(Work item): When you reach the line containing "Select the Upload step marker" in the entries below, please begin setting down lines exactly, stop only after the last one, and add nothing else.

(Extracted data):
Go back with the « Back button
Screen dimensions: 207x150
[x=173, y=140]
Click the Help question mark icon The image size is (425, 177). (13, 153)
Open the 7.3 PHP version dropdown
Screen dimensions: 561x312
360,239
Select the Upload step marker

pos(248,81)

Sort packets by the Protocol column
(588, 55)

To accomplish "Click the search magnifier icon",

(Exercise solution):
Select the Upload step marker

pos(248,81)

Sort packets by the Protocol column
(588, 55)

To accomplish "Click the search magnifier icon",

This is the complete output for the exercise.